Jose Saramago'nun ölümsüz romanı Körlük (Blindness) sinemaya aktarılıyor dendiğinde birçok insan bıyık altından gülerek "olur mu öyle şey" diye düşünmüştü. Ama beklenenin aksine film ciddi ölçüde zor bir alt-metni olan romanı hakkıyla perdeye yansıtarak çoğu insanı şaşırtmayı başardı. Gerek yönetmen gerekse oyuncular anlamında birçok sinemaseverin zaten iştahını kabartan bir aromaya sahip olan filmse, ilk ciddi sınavını 2008 Cannes film festivalinde görücüye çıkarak vermişti. O günlerde eleştirmenleri ikiye bölen film için kimileri fazlasıyla felsefi ve durgun yakıştırması yaparken bazıları da sistemi hastalık metaforuyla eleştiren filmi yere göğe sığdıramıyordu.

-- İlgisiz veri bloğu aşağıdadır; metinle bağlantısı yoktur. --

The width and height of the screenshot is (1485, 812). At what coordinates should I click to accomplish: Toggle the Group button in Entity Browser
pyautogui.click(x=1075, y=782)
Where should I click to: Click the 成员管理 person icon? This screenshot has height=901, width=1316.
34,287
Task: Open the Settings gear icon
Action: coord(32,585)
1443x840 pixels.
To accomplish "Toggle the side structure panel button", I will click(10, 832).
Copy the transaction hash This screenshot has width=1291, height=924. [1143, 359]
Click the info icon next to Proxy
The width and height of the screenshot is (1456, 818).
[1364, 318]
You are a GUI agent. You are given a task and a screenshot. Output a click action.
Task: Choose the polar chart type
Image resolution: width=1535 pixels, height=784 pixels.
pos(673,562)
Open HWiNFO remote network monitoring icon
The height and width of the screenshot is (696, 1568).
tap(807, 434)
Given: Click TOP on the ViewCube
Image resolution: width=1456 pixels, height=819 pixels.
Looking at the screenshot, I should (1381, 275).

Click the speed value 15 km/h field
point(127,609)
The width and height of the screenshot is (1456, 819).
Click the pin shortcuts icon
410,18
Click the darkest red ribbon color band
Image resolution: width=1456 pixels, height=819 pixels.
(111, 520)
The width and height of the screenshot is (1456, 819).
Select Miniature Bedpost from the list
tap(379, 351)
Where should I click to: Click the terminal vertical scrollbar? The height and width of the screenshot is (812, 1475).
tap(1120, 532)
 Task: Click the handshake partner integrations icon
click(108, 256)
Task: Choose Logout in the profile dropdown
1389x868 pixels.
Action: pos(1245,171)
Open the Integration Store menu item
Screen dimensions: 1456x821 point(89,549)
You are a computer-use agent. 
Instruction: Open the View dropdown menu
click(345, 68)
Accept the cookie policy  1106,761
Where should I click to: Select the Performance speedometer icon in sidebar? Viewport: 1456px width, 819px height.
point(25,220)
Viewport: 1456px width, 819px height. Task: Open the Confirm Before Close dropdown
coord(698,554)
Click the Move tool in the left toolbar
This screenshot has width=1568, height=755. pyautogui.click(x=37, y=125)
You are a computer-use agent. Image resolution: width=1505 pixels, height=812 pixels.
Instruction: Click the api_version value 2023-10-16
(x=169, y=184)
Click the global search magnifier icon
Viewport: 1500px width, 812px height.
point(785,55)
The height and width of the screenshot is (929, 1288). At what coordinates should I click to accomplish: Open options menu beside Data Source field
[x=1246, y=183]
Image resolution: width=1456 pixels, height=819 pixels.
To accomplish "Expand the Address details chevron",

İrili ufaklı birçok adaylık alan ve bazılarından elinde ödüllerle evine dönen filmin yönetmeni Fernando Meirelles halihazırda Tanrıkent'le ciddi bir hayran kitlesine sahipse de Körlük Brezilyalı yönetmeni prestijli Holywood yıldızlarıyla buluşturarak bir basamak daha yukarı çıkartmış görünüyor. Das Parfüm (Parfüm) romanı sinemaya aktarılırken birçokları koku duyusuyla ilgili romanın uyarlaması olamaz diye direnmişti. Sonuçsa hepimizin malumu. Görünen o ki Parfüm'den sonra roman uyarlamaları güzel olmuyor lafını bize yediren bir diğer film de Körlük oldu. Yurtdışında özellikle Julianne Moore'un sakin ve doğal oyunuyla övgülere boğulan film sessiz sakin bir şekilde salonlardaki yolculuğunu noktaladı. Türk seyircisi ise gecikmeli de olsa bu hafta Körlük'le buluşuyor. Peki bir modern zamanlar klasiği sayılan Körlük romanı ve uyarlaması basit bir salgın hikayesi mi anlatıyor?
Üzgünüm aksiyon-severler Körlük yeni bir 28 gün sonra değil. Salgın yüzünden perişan olmuş kör insanların birbirlerini çiğ çiğ yemesi üzerine olan bir aksiyon-korku hiç değil. Salgın hastalık metaforuyla kapitalist sistemin işleyişini eleştiren film yemesi yutması güç bir düzen eleştirisi. Vahşi kapitalizmin insanı insanlıktan çıkaran korkunç yüzünü çeşitli sembolik karakterler aracılığıyla anlatan hikaye görmesini bilenler için çok keyifli bir felsefi bulmaca. Herkesin aynı bataklıkta yaşadığı ve kör olmayan kimsenin kalmadığı bir düzende ısrarla metalar aracılığıyla yiyecek değiş tokuşu yapmak isteyen tiplerden, kadınları yiyecek uğruna sömüren ve taciz eden tiplere, kaybedecek hiçbirşeyleri kalmadığı halde sessizce olan biteni bekleyen yığınlara hatta düzeni değiştirmek için umutsuzca çırpınan insanlara kadar film çeşitli politik gruplara ve sistemin açmazlarına göndermelerle dolu bir sinema şöleni.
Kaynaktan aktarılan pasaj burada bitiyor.